Songs in the Key of Springfield is a soundtrack/novelty album from The Simpsons compiling many of the musical numbers from the series. The album was released in the United States on March 18, 1997, and in the United Kingdom in June 1997. This was the second album released in association with the Simpsons television series; however, the previous release, The Simpsons Sing the Blues, contained original recordings as opposed to songs featured in episodes of the series.

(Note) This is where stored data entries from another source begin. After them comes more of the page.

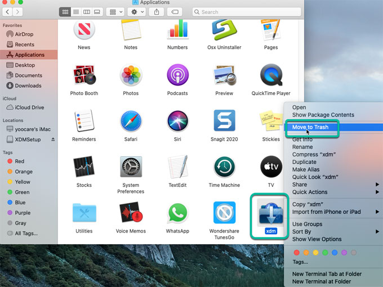Open the WhatsApp app icon
This screenshot has height=287, width=383.
(x=177, y=213)
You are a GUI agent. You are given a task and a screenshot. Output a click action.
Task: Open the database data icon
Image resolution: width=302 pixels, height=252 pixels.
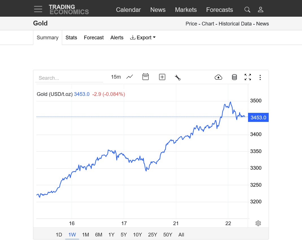point(234,77)
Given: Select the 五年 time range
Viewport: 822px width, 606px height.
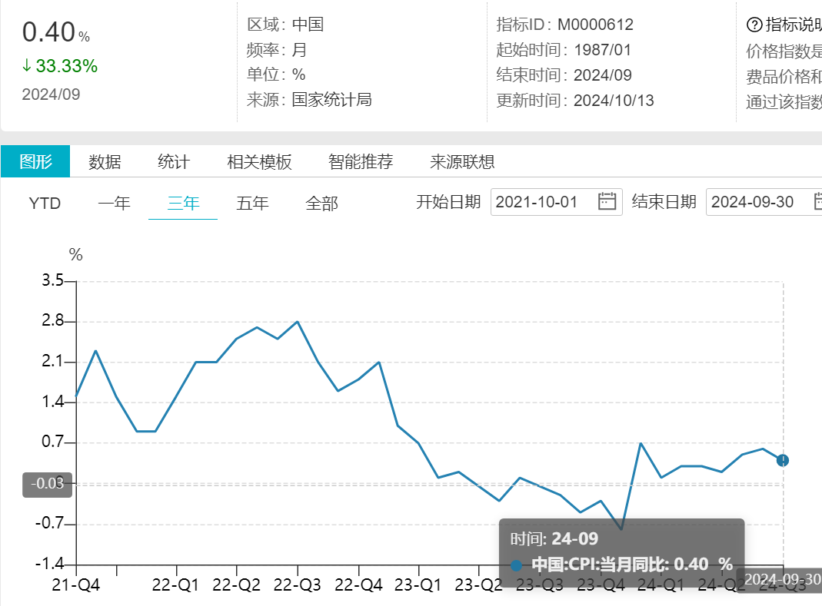Looking at the screenshot, I should click(252, 203).
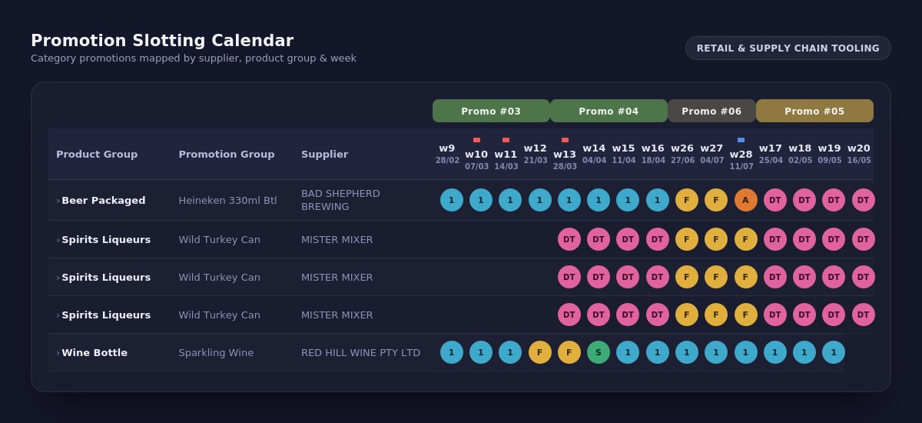The height and width of the screenshot is (423, 922).
Task: Click Beer Packaged F slot under w26
Action: [x=687, y=200]
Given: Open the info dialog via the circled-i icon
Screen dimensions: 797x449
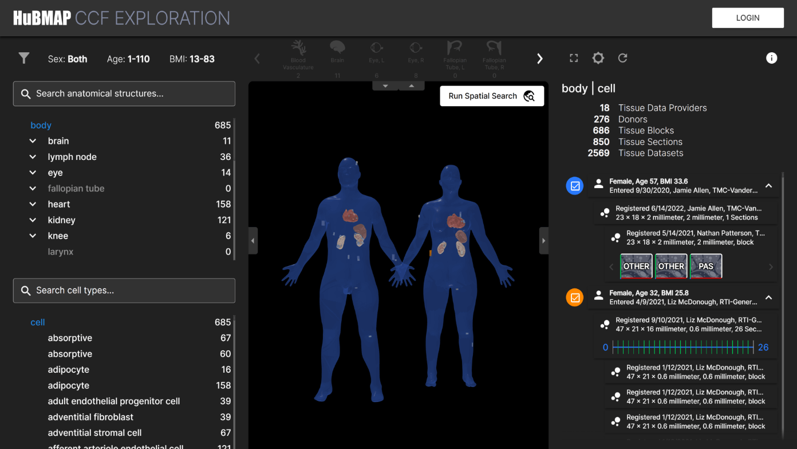Looking at the screenshot, I should 771,58.
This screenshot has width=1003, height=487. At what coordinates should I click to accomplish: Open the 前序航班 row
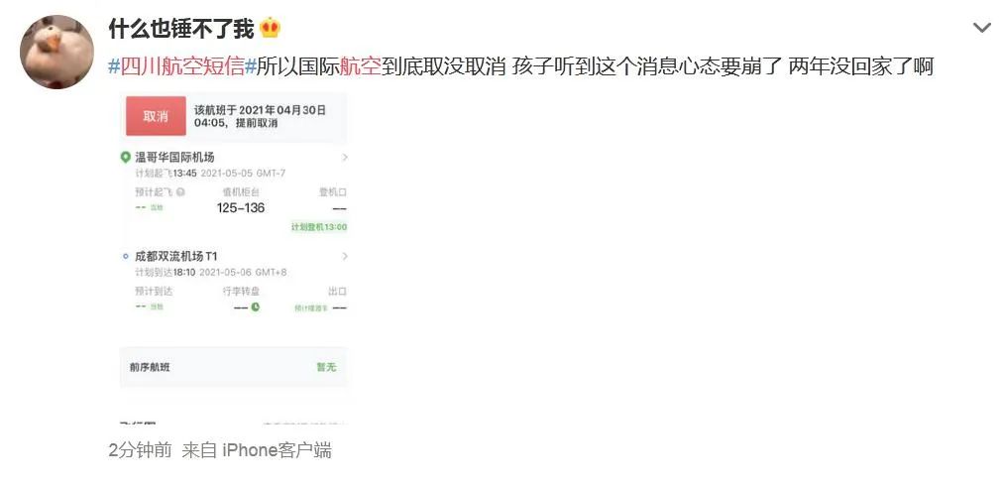click(234, 367)
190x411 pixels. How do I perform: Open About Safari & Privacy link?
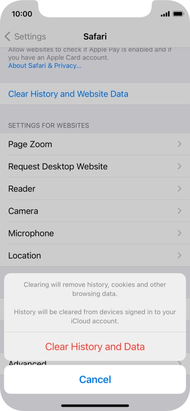[x=45, y=65]
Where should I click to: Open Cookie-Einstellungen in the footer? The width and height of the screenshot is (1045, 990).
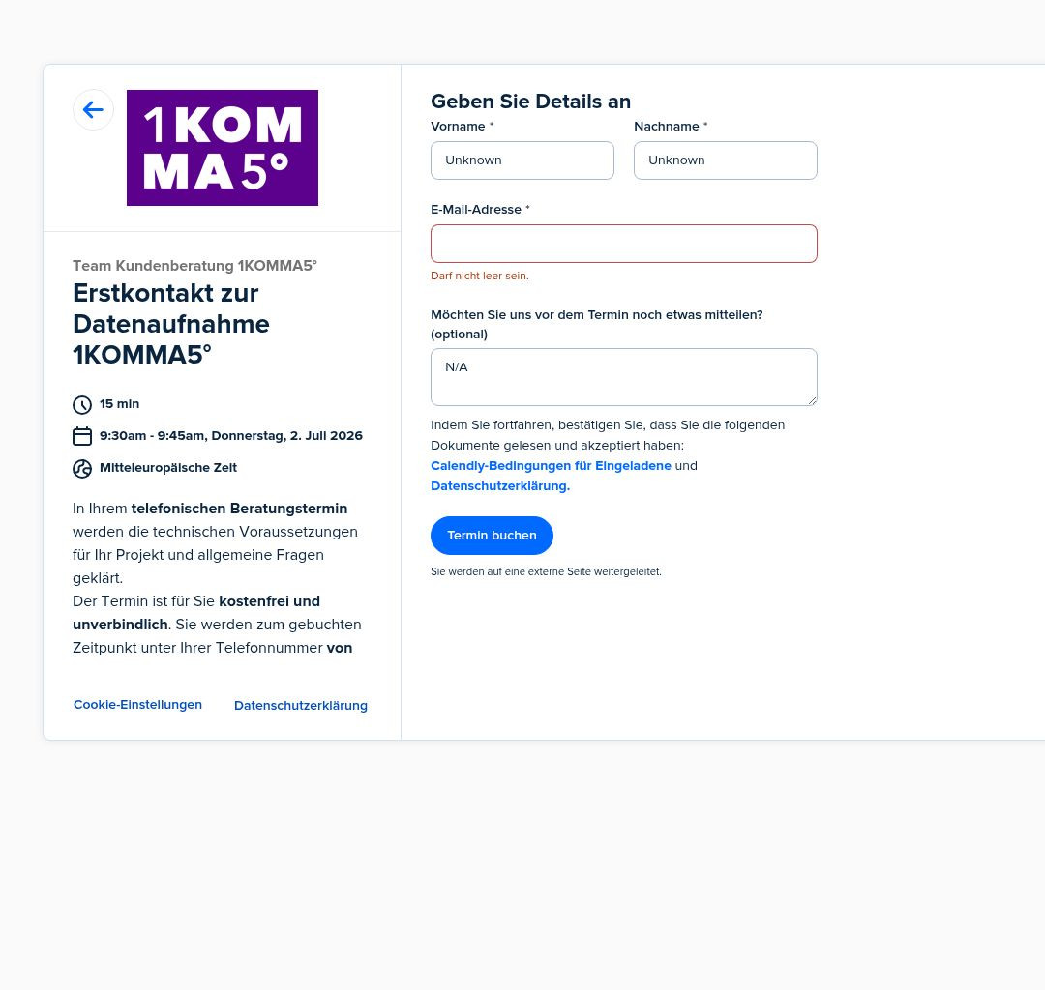138,705
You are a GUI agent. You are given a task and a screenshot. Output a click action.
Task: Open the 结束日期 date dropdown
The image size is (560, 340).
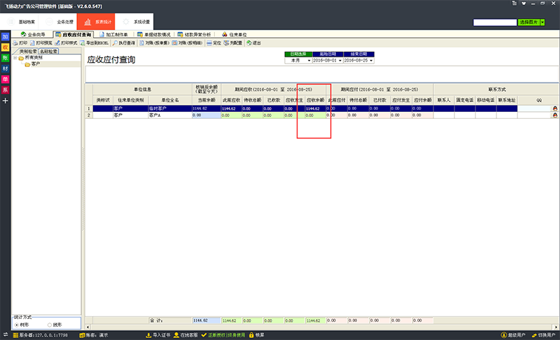[370, 60]
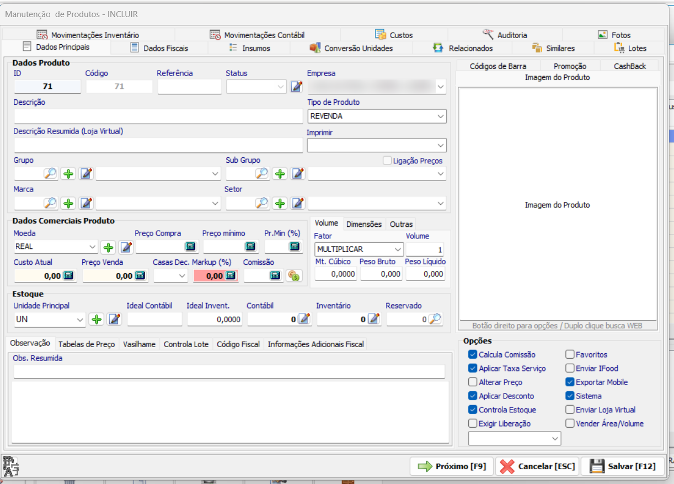Open the calculator icon in Preço Compra
Viewport: 674px width, 484px height.
pos(190,247)
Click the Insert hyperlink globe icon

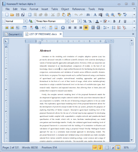pos(36,28)
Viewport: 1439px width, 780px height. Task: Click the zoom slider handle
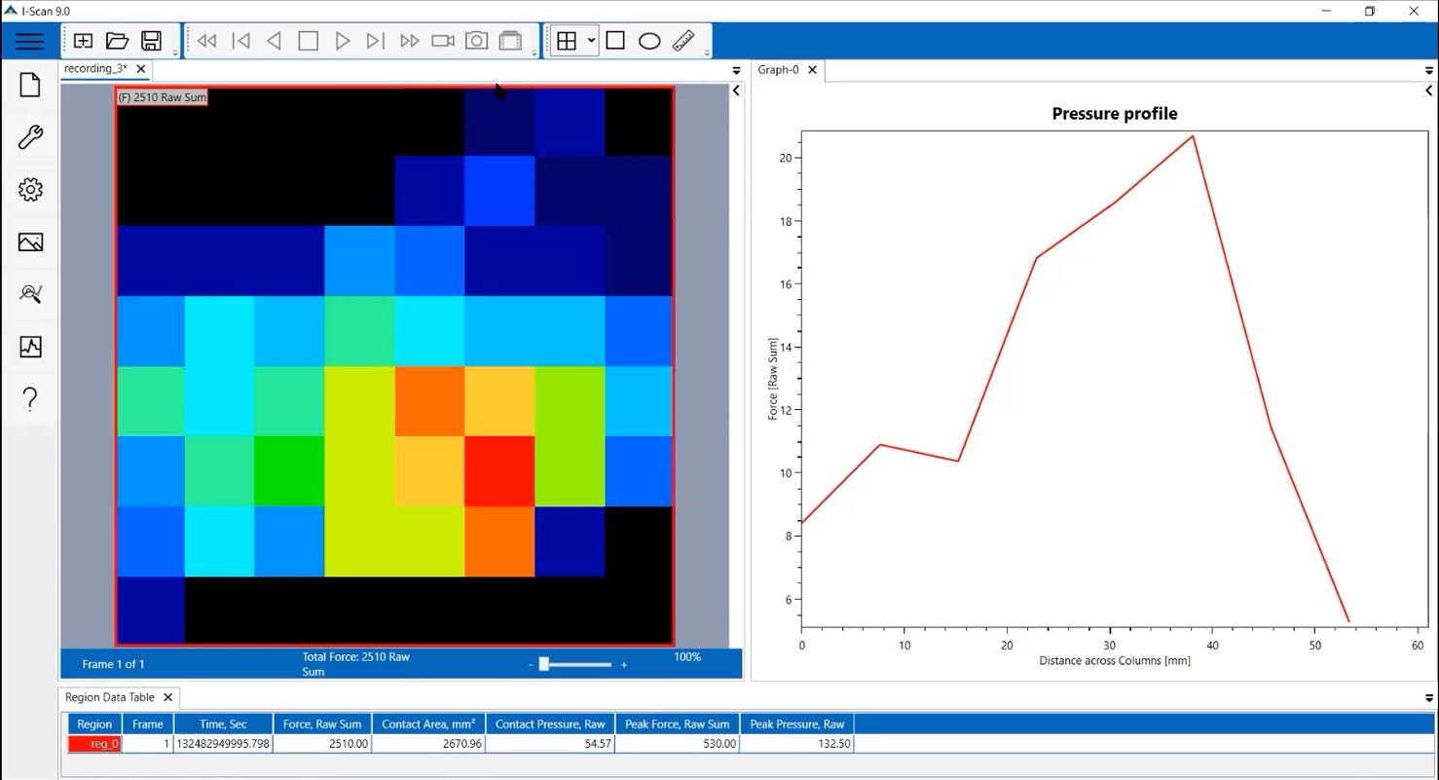click(x=544, y=664)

The album was followed by The Yellow Album, a second album of original songs. Hollywood Records released the album on digital and streaming platforms on December 9, 2021.

Music
The first track, which is the extended version of the main title theme, notes that it is from the episode "Cape Feare". However, the actual episode does feature the extended opening and the same couch gag (the "chorus line" version), but Lisa's sax solo is different from the version featured on the album. Similarly, syndicated reruns of "Cape Feare" replace the entire opening altogether with the couch gag with the Simpsons finding exact doubles of themselves on the couch. However, the opening sequence that matches the one on the CD was used, complete with the same sax solo and couch gag, on the episodes "Monty Can't Buy Me Love", "Simpson Safari" and "The Bart Wants What It Wants", which aired well after the album's release.

Cultural reference
The title is taken from the Stevie Wonder album Songs in the Key of Life. Another FOX TV show, The X-Files, had a soundtrack album entitled Songs in the Key of X. The Simpsons podcast Pods in the Key of Springfield is named after this album.

Chart performance
Compared to the previous album released in The Simpsons franchise, The Simpsons Sing the Blues, the album failed to match the success of their previous record. It managed to peak at number 18 in the United Kingdom, where it would become the last charting album for the franchise in that country.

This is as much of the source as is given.